4°) Les homosexuels, accusés d’avoir facilité la propagation de la maladie, eux ne sont pas aussi nombreux chez nous que dans les pays développés.

Ils se trouvent tellement marginalisés chez nous, qu’ils sont ignorés dans leurs gestes et leurs mouvements.

5°) Les jeunes ne croient pas au Sida car, disent-ils, ils n’ont jamais vu de sidéens de leurs propres yeux. La télévision est restée longtemps muette sur ce sujet. Pas d’images de malades du Sida, pas de reportages consistants sur la maladie, pas d’émissions animées autour d’un séropositif, encore moins sur les problèmes de cohabitations des parents de sidéens avec leurs malades.

A la radio, on se contente de reprendre certaines diffusions des stations étrangères sur le virus et ses ravages dans les pays pauvres d’Afrique, d’Asie et d’Amérique Latine.

Quant à la presse écrite, elle n’attend que des occasions du genre « journée mondiale du Sida », pour balancer quelques statistiques inaccessibles à la quasi totalité de la population menacée.

Les jeunes ignorent la maladie en pensant qu’elle n’arrive qu’aux autres.

6°) Certaines chaînes étrangères font passer le témoignage des sidéens sur le petit écran. Ces séropositifs en général, tentent par des mots doux de dédramatiser le Sida à telle enseigne que les jeunes ne lui accordent plus la moindre importance.

Nous sommes de plus en plus exposés au Sida au Mali.

Dans nos hôpitaux qui sont devenus de véritables foyers de propagation du Sida, les femmes enceintes côtoient au quotidien la maladie lors des consultations prénatales avec l’utilisation des « spéculums à usage multiple et insuffisamment stérilisés ».

Les tables d’accouchement laissent traîner des traces de sang fraîchement frottées à la hâte entre deux accouchements.

Ce sang sûrement contaminé et mal nettoyé constitue une poche de propagation rêvée pour le VIH Sida. Actuellement, les femmes en travail préfèrent apporter elles-mêmes leurs gants, leurs nattes en plastique sur lesquelles elles doivent accoucher, plutôt que sur la table de tous les risques.

La femme qui, par malchance, va contracter la maladie dans ces conditions insoutenables sera jugée comme de mœurs légères ; car le Sida n’est mesuré qu’à travers les rapports sexuels.

Les spots publicitaires sur le Sida ne mettent l’accent que sur l’aspect « CONDOM », si bien que les jeunes pensent qu’en sécurisant les rapports sexuels par le port du condom, ils se trouveraient hors de portée du virus du Sida.

Les slogans publicitaires ne doivent pas se limiter uniquement à l’abstinence et à la fidélité qui n’ont trait qu’au sexe.

Ils doivent insister sur les aspects beaucoup plus « caches » des risques de contamination du Sida.

Surtout dans les hôpitaux, dans les kiosques de coiffure pour enfants où on utilise le même rasoir électrique pour tous les enfants du même quartier.

On doit mettre l’accent sur les dangers que les personnes saines rencontrent dans leur vie quotidienne en côtoyant les malades et les séropositifs sans le savoir.

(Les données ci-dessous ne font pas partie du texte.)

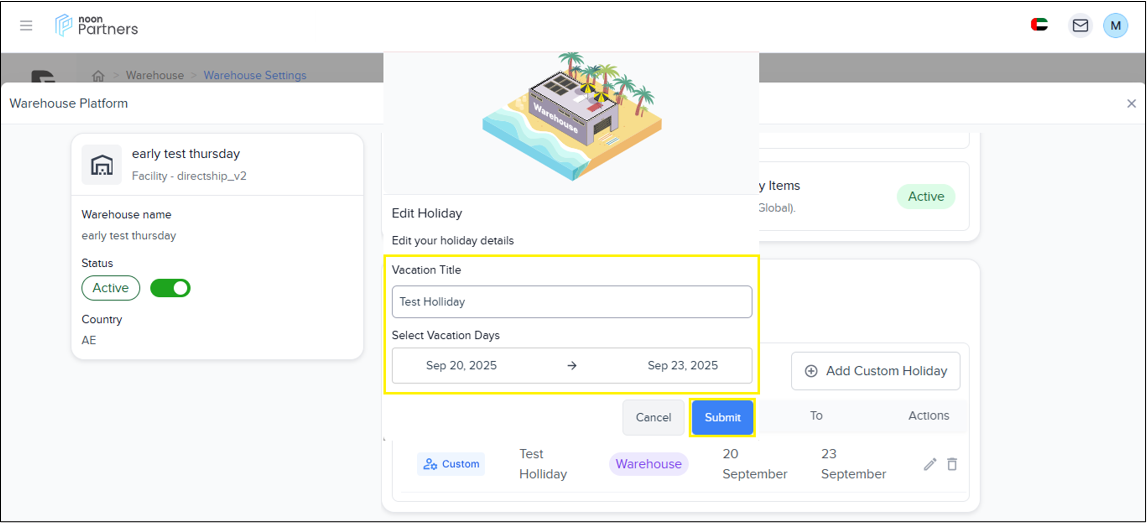Image resolution: width=1148 pixels, height=525 pixels.
Task: Pick the end date Sep 23, 2025
Action: pos(682,366)
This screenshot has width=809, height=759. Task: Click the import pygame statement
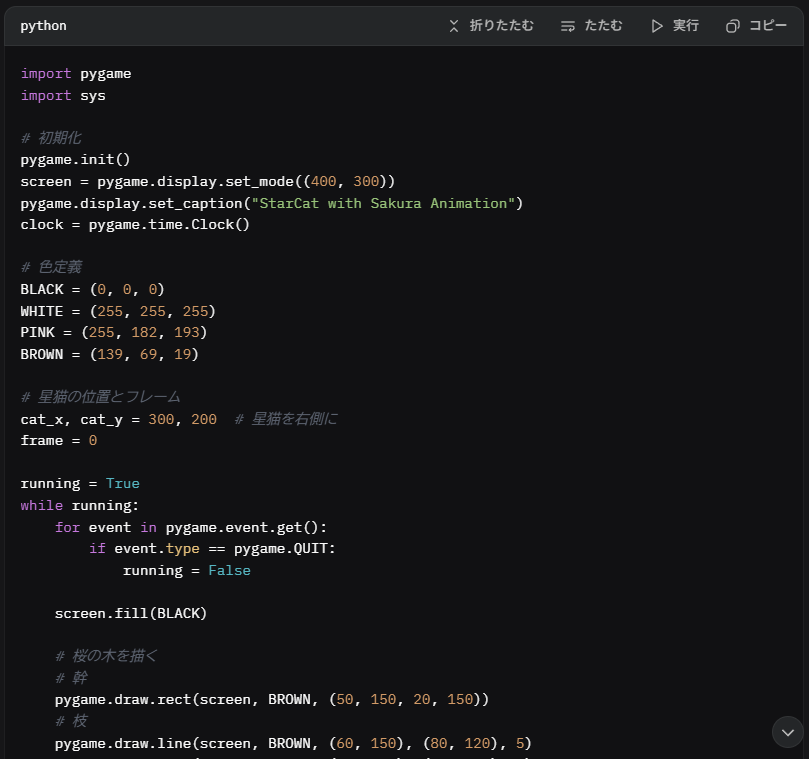[75, 73]
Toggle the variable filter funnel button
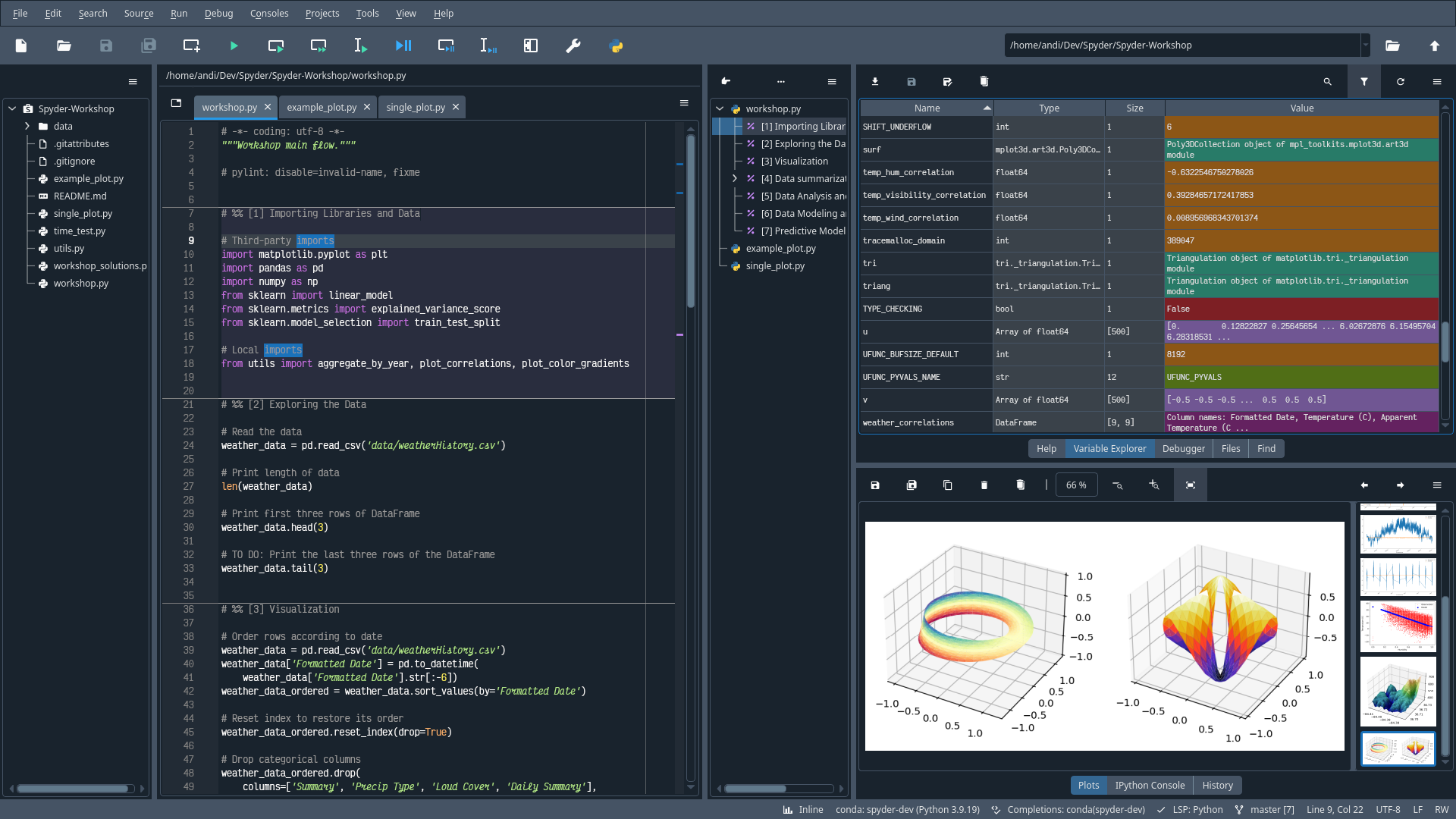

C’est à ce prix que les jeunes verront que Sida n’est pas une simple fiction. Qu’il est loin du paludisme couplé à une dysenterie, mais qu’il demeure une maladie incurable jusqu’à preuve du contraire. Et que la maigre consolation représentée par la thérapie n’est pas encore à la portée d’un Africain.

Le Sida tue, sachons le reconnaître, au lieu de faire une fuite en avant. Mais il ne saurait découler de cette nécessaire prise de conscience et de mesures de protection, le rejet, la mise au ban de la société, des victimes de la « maladie sans remède ». Une problématique que la jeunesse ne peut éluder.